First implant of electronic eye in Australia

4 September 2012

Researchers at Bionic Vision Australia have successfully performed an implant of an early prototype electronic eye at the Royal Victorian Eye and Ear Hospital in Melbourne.

The bionic eye was implanted in a woman who has profound vision loss due to retinitis pigmentosa, an inherited condition. Ms Dianne Ashworth received the ‘pre-bionic eye’ implant which was switched on last month at the Bionics Institute.

Ms Ashworth reported experiencing some vision: “I didn’t know what to expect, but all of a sudden, I could see a little flash… it was amazing. Every time there was stimulation there was a different shape that appeared in front of my eye,” she said.

The prototype consists of a retinal implant with 24 electrodes. A small lead wire extends from the back of the eye to a connector behind the ear. An external system is connected to this unit in the laboratory, allowing researchers to stimulate the implant in a controlled manner in order to study the flashes of light.

Early bionic eye prototype - electrode array
Early bionic eye prototype - electrode array
(image courtesy of Bionics Institute)

Feedback from Ms Ashworth will allow researchers to develop a vision processor so that images can be built using flashes of light. This early prototype does not incorporate an external camera, yet. This is planned for the next stage of development and testing.

Director of Bionic Vision Australia, Professor Anthony Burkitt, said: “This outcome is a strong example of what a multi-disciplinary research team can achieve. Funding from the Australian Government was critical in reaching this important milestone.”

Sally Capp, Agent General for Victoria in the UK said: “The bionic eye implant is a stunning example of the many innovative medical developments that are being produced by the Parkville Precinct and the wider Victoria medical research community.

Director of the Bionics Institute, Professor Rob Shepherd, led the team in designing, building and testing this early prototype to ensure its safety and efficacy for human implantation. Cochlear technology supported aspects of the project.

“We are working with Ms Ashworth to determine exactly what she sees each time the retina is stimulated using a purpose built laboratory at the Bionics Institute. The team is looking for consistency of shapes, brightness, size and location of flashes to determine how the brain interprets this information. Having this unique information will allow us to maximise our technology as it evolves through 2013 and 2014,” he said.

Although the team claim this is a world first, German company Retina Implant first implanted in human patients in 2005 and started a second clinical trial in 2010. Its multi-centre trial has sites in Germany, the UK, Hungary, Italy and the US. One of the first patients was a teenager in Finland in 2010, and earlier this year patients in the UK and China received implants.
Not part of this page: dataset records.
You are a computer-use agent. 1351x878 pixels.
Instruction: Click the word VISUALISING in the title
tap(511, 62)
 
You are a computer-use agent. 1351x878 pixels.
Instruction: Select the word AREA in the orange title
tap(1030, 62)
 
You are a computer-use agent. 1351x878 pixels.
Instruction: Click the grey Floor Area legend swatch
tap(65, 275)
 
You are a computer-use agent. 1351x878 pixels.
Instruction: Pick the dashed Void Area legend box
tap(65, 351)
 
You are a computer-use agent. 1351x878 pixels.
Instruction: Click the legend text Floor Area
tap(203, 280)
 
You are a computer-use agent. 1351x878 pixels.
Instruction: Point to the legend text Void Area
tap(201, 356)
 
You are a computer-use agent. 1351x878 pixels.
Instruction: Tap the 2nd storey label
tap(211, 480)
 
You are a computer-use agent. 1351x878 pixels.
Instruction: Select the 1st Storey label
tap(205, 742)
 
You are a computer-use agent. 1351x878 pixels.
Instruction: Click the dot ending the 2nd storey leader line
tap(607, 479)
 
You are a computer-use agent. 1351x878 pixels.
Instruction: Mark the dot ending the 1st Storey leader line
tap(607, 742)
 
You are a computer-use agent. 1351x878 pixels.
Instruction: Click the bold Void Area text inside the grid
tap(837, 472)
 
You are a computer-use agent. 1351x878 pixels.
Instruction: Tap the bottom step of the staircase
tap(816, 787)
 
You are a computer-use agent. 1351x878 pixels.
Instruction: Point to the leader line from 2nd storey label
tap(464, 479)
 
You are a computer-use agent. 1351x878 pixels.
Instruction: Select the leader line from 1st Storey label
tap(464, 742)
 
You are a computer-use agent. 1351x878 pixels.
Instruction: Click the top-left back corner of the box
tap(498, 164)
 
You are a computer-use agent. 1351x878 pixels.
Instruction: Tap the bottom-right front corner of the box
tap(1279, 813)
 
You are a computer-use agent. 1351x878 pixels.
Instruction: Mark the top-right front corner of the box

Retina Implant’s subretinal approach to implantation involves placing a 1500-electrode microchip just below the retina, specifically in the macular region. Results of Retina Implant’s first human clinical trial were published in Proceedings of the Royal Society B and showed placement of the implant below the retina, in the macular region, provided optimum visual results allowing patients to recognize foreign objects and to read letters to form words.

Post-implantation, the microchip is turned on — this is when the evaluation of sight restoration begins. As patients must develop new internal processes for interpreting the images they see, it typically takes several weeks to fully realize their new sight capabilities.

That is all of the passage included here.